→ INSTRUCTIONS FOR THE TASK
Each line of the material beneath should be duplicated exactly.

(PROVIDED RECORDS begins)

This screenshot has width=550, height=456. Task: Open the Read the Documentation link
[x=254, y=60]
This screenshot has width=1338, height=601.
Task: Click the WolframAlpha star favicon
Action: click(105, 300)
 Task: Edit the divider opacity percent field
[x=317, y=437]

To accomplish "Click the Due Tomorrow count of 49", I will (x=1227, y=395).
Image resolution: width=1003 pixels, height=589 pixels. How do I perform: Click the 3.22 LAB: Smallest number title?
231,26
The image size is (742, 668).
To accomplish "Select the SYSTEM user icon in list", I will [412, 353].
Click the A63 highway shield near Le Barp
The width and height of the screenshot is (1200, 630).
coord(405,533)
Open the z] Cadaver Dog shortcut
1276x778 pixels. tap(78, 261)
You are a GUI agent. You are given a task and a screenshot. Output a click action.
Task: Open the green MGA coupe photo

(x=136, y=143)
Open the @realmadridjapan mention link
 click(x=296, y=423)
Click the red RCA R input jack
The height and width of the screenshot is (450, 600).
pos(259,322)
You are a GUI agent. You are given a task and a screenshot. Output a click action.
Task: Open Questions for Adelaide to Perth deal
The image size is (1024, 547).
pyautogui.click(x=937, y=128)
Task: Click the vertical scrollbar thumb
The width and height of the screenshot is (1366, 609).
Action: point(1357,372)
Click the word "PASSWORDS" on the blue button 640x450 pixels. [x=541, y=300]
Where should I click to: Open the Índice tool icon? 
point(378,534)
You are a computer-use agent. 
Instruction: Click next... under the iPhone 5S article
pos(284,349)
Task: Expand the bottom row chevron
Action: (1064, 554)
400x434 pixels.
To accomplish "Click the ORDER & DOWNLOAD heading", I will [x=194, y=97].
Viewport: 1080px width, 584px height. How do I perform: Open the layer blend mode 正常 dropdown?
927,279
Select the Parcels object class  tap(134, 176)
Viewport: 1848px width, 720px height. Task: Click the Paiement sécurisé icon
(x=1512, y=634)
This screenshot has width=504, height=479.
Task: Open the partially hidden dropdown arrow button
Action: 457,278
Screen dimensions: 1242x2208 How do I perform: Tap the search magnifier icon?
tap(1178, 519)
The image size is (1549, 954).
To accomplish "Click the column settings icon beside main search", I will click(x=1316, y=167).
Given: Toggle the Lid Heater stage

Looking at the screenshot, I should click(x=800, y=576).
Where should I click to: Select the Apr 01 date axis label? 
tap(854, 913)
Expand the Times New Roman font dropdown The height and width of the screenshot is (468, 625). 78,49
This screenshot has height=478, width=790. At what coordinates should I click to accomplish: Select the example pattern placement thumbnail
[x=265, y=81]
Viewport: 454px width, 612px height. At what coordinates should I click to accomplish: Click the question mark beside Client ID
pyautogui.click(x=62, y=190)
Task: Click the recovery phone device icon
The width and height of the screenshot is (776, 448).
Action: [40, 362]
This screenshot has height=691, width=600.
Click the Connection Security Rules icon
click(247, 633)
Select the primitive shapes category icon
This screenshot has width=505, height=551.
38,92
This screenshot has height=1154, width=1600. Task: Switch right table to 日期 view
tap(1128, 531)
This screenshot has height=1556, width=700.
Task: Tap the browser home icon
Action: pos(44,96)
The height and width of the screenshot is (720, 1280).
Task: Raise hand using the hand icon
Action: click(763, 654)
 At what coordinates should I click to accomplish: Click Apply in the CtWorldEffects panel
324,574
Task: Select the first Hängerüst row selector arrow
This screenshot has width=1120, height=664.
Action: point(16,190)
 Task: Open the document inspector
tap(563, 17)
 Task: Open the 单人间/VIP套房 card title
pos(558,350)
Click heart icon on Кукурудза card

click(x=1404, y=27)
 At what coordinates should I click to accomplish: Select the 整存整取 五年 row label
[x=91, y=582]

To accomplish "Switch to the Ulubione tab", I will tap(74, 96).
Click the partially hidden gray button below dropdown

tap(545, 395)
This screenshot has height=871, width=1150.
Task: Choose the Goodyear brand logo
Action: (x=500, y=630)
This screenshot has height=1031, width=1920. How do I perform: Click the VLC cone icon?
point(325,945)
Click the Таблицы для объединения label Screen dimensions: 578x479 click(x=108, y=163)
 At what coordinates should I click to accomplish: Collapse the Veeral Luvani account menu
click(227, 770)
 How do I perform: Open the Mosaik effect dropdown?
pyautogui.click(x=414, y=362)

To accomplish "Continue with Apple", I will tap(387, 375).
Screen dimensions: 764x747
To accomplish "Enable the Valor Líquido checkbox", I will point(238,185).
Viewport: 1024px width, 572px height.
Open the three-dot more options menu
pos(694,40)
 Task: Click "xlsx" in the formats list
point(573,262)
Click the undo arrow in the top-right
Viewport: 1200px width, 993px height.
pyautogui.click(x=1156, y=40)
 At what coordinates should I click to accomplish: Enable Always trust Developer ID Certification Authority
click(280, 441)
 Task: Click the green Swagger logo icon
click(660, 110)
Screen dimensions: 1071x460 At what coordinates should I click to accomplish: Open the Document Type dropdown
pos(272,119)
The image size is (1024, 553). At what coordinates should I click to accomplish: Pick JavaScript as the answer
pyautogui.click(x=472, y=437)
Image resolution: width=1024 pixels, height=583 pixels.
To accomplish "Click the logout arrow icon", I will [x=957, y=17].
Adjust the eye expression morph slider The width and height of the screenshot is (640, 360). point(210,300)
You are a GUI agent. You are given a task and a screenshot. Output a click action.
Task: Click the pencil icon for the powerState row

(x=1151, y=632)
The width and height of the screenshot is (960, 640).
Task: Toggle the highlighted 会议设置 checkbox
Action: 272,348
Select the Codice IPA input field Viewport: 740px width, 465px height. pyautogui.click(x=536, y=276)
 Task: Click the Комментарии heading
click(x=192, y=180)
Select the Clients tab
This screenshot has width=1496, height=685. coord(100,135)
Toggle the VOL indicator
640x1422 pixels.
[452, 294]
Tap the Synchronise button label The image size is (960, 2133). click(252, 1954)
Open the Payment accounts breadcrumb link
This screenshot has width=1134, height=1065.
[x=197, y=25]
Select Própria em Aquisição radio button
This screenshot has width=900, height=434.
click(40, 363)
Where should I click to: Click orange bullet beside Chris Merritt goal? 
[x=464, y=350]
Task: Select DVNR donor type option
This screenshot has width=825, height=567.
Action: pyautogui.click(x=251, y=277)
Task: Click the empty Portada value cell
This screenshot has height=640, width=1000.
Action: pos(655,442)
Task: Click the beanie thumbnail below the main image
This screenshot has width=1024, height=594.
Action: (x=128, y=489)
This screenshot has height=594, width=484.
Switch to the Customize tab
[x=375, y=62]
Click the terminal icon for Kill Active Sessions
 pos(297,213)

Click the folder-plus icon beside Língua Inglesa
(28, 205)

(PROVIDED RECORDS ends)

→ RESPONSE AREA
This screenshot has width=550, height=456. Task: Open the Read the Documentation link
[x=254, y=60]
This screenshot has width=1338, height=601.
Task: Click the WolframAlpha star favicon
Action: click(105, 300)
 Task: Edit the divider opacity percent field
[x=317, y=437]

To accomplish "Click the Due Tomorrow count of 49", I will (x=1227, y=395).
Image resolution: width=1003 pixels, height=589 pixels. How do I perform: Click the 3.22 LAB: Smallest number title?
231,26
The image size is (742, 668).
To accomplish "Select the SYSTEM user icon in list", I will [412, 353].
Click the A63 highway shield near Le Barp
The width and height of the screenshot is (1200, 630).
coord(405,533)
Open the z] Cadaver Dog shortcut
1276x778 pixels. tap(78, 261)
You are a GUI agent. You are given a task and a screenshot. Output a click action.
Task: Open the green MGA coupe photo

(x=136, y=143)
Open the @realmadridjapan mention link
 click(x=296, y=423)
Click the red RCA R input jack
The height and width of the screenshot is (450, 600).
pos(259,322)
You are a GUI agent. You are given a task and a screenshot. Output a click action.
Task: Open Questions for Adelaide to Perth deal
The image size is (1024, 547).
pyautogui.click(x=937, y=128)
Task: Click the vertical scrollbar thumb
The width and height of the screenshot is (1366, 609).
Action: point(1357,372)
Click the word "PASSWORDS" on the blue button 640x450 pixels. [x=541, y=300]
Where should I click to: Open the Índice tool icon? 
point(378,534)
You are a computer-use agent. 
Instruction: Click next... under the iPhone 5S article
pos(284,349)
Task: Expand the bottom row chevron
Action: (1064, 554)
400x434 pixels.
To accomplish "Click the ORDER & DOWNLOAD heading", I will [x=194, y=97].
Viewport: 1080px width, 584px height. How do I perform: Open the layer blend mode 正常 dropdown?
927,279
Select the Parcels object class  tap(134, 176)
Viewport: 1848px width, 720px height. Task: Click the Paiement sécurisé icon
(x=1512, y=634)
This screenshot has width=504, height=479.
Task: Open the partially hidden dropdown arrow button
Action: 457,278
Screen dimensions: 1242x2208 How do I perform: Tap the search magnifier icon?
tap(1178, 519)
The image size is (1549, 954).
To accomplish "Click the column settings icon beside main search", I will click(x=1316, y=167).
Given: Toggle the Lid Heater stage

Looking at the screenshot, I should click(x=800, y=576).
Where should I click to: Select the Apr 01 date axis label? 
tap(854, 913)
Expand the Times New Roman font dropdown The height and width of the screenshot is (468, 625). 78,49
This screenshot has height=478, width=790. At what coordinates should I click to accomplish: Select the example pattern placement thumbnail
[x=265, y=81]
Viewport: 454px width, 612px height. At what coordinates should I click to accomplish: Click the question mark beside Client ID
pyautogui.click(x=62, y=190)
Task: Click the recovery phone device icon
The width and height of the screenshot is (776, 448).
Action: [40, 362]
This screenshot has height=691, width=600.
Click the Connection Security Rules icon
click(247, 633)
Select the primitive shapes category icon
This screenshot has width=505, height=551.
38,92
This screenshot has height=1154, width=1600. Task: Switch right table to 日期 view
tap(1128, 531)
This screenshot has height=1556, width=700.
Task: Tap the browser home icon
Action: pos(44,96)
The height and width of the screenshot is (720, 1280).
Task: Raise hand using the hand icon
Action: click(763, 654)
 At what coordinates should I click to accomplish: Click Apply in the CtWorldEffects panel
324,574
Task: Select the first Hängerüst row selector arrow
This screenshot has width=1120, height=664.
Action: point(16,190)
 Task: Open the document inspector
tap(563, 17)
 Task: Open the 单人间/VIP套房 card title
pos(558,350)
Click heart icon on Кукурудза card

click(x=1404, y=27)
 At what coordinates should I click to accomplish: Select the 整存整取 五年 row label
[x=91, y=582]

To accomplish "Switch to the Ulubione tab", I will tap(74, 96).
Click the partially hidden gray button below dropdown

tap(545, 395)
This screenshot has height=871, width=1150.
Task: Choose the Goodyear brand logo
Action: (x=500, y=630)
This screenshot has height=1031, width=1920. How do I perform: Click the VLC cone icon?
point(325,945)
Click the Таблицы для объединения label Screen dimensions: 578x479 click(x=108, y=163)
 At what coordinates should I click to accomplish: Collapse the Veeral Luvani account menu
click(227, 770)
 How do I perform: Open the Mosaik effect dropdown?
pyautogui.click(x=414, y=362)

To accomplish "Continue with Apple", I will tap(387, 375).
Screen dimensions: 764x747
To accomplish "Enable the Valor Líquido checkbox", I will point(238,185).
Viewport: 1024px width, 572px height.
Open the three-dot more options menu
pos(694,40)
 Task: Click "xlsx" in the formats list
point(573,262)
Click the undo arrow in the top-right
Viewport: 1200px width, 993px height.
pyautogui.click(x=1156, y=40)
 At what coordinates should I click to accomplish: Enable Always trust Developer ID Certification Authority
click(280, 441)
 Task: Click the green Swagger logo icon
click(660, 110)
Screen dimensions: 1071x460 At what coordinates should I click to accomplish: Open the Document Type dropdown
pos(272,119)
The image size is (1024, 553). At what coordinates should I click to accomplish: Pick JavaScript as the answer
pyautogui.click(x=472, y=437)
Image resolution: width=1024 pixels, height=583 pixels.
To accomplish "Click the logout arrow icon", I will [x=957, y=17].
Adjust the eye expression morph slider The width and height of the screenshot is (640, 360). point(210,300)
You are a GUI agent. You are given a task and a screenshot. Output a click action.
Task: Click the pencil icon for the powerState row

(x=1151, y=632)
The width and height of the screenshot is (960, 640).
Task: Toggle the highlighted 会议设置 checkbox
Action: 272,348
Select the Codice IPA input field Viewport: 740px width, 465px height. pyautogui.click(x=536, y=276)
 Task: Click the Комментарии heading
click(x=192, y=180)
Select the Clients tab
This screenshot has width=1496, height=685. coord(100,135)
Toggle the VOL indicator
640x1422 pixels.
[452, 294]
Tap the Synchronise button label The image size is (960, 2133). click(252, 1954)
Open the Payment accounts breadcrumb link
This screenshot has width=1134, height=1065.
[x=197, y=25]
Select Própria em Aquisição radio button
This screenshot has width=900, height=434.
click(40, 363)
Where should I click to: Click orange bullet beside Chris Merritt goal? 
[x=464, y=350]
Task: Select DVNR donor type option
This screenshot has width=825, height=567.
Action: pyautogui.click(x=251, y=277)
Task: Click the empty Portada value cell
This screenshot has height=640, width=1000.
Action: pos(655,442)
Task: Click the beanie thumbnail below the main image
This screenshot has width=1024, height=594.
Action: (x=128, y=489)
This screenshot has height=594, width=484.
Switch to the Customize tab
[x=375, y=62]
Click the terminal icon for Kill Active Sessions
 pos(297,213)

Click the folder-plus icon beside Língua Inglesa
(28, 205)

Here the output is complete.